Friday, December 14, 2012

Reactions to Tragedy

First thought:  "Not again!"

After that, things get a bit jumbled.  Grief, sympathy, sadness, anger all kind of roiling around, surfacing as I hear different parts of the story.

Two parts of this affect me the most.

First, the parents.  As a parent of three girls (all fortunately grown), I cannot possibly imagine the affect on me to hear if one of them had been killed at school by some nut with a gun.  Would I just sit down and cry?  Drop to my knees and just scream?  Stand stunned, speechless?  I just don't know - any and all of those are possible.  Having never been there, how can I?  All I know is that to even think about how those parents must feel is heartrending, and I just tear up.

Second, I cannot bear the thought of being the first cop or firefighter to enter one of those classrooms.  The images of dead children would haunt me for the rest of my life.  I don't know if I would have the strength to do my job.  I think the shock of such violence done to such young children would be too much to bear.

Or maybe the anger would take over and give me the boost I'd need to carry on.

How do you know until it happens?  You don't.  I understand that as a first responder, there's training to carry you on, training and instinct as the Sandy Hook Lieutenant said tonight.  He said it hits you later, when it's over.  If it is ever over in your mind.

Listening to the Ed Show tonight, I learned one shocking fact.  Since the Columbine shooting In Colorado 13 years ago, there have been 181 school shootings in the United States.  Look at that number again:

181

Not temples, not offices or businesses, of which there have been 64 since that time, in addition to the school shootings.

One hundred and eighty one.  In each one, at least one child died, in others, many more.   That is HUNDREDS of children - American children - who have died at the hands of some crazed killer with a gun.

Inevitably, the calls for gun control are beginning to be heard, and on the other side, the gun supporters are still saying that guns don't kill people, people kill people.  (When I hear that one, I remember the scene from one of the Harrison Ford movies where the dashing hero is standing in a marketplace facing a man carrying a curved, wicked sword, swinging it in circles, faster and faster, until he stops with a sharp cry, brandishing his sword at our hero - who promptly pulls a pistol out of his pants and shoots the man, turns and walks way, shaking his head at the fool who brought a sword to a gun fight!

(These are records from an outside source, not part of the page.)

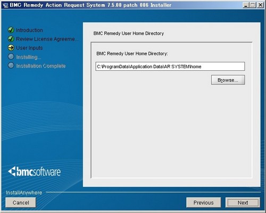Click the gray circle beside Installation Complete
The width and height of the screenshot is (266, 213).
(x=11, y=65)
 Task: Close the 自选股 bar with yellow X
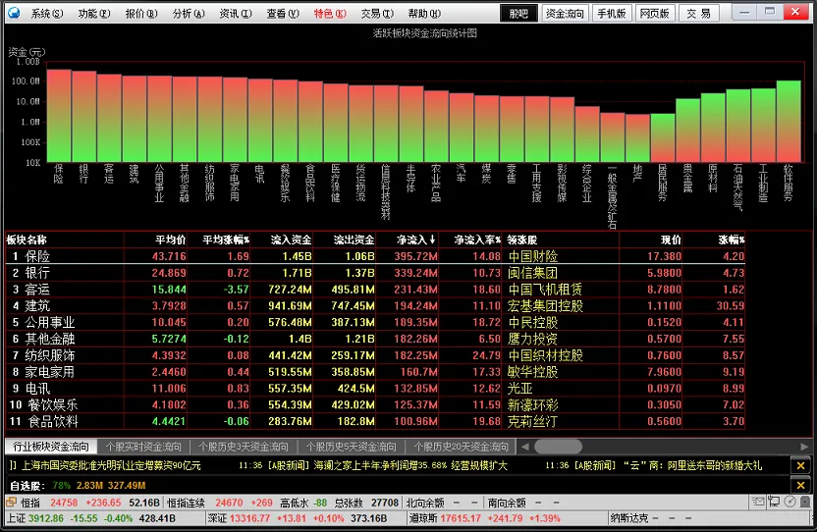point(801,486)
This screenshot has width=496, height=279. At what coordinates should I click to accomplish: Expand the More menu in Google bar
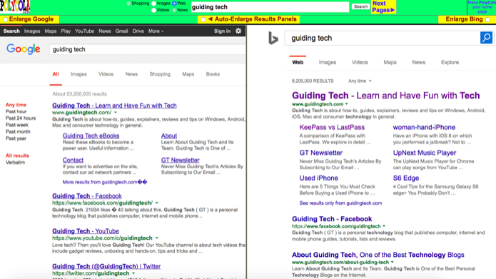click(156, 31)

With a gun, facing an essentially unarmed opponent, there's no danger - no possibility of harm, and the act takes no courage.  In fact, we now know that the majority of these killers are young people with a history of clinical depression.  By the time they get to that point, harm to themselves is actually part of their scenario - they often end up killing themselves at the end of their spree.  Courage is not part of their mental arsenal, an act which requires it cannot be carried out.

Which points to the solutions we must bring to the table - better efforts to make gun buying more difficult to help weed out spur of the moment impulses to violence, greater efforts to screen potential gun buyers for mental health issues, a greater effort to screen out teens and young people with mental health problems, especially depression, and a concerted effort to change the social attitudes in this country towards violence to end our acceptance of using violence to solve our problems.

The solution is NOT to get guns into the hands of teachers and other adults in schools!

And it did not happen because god isn't wanted in schools!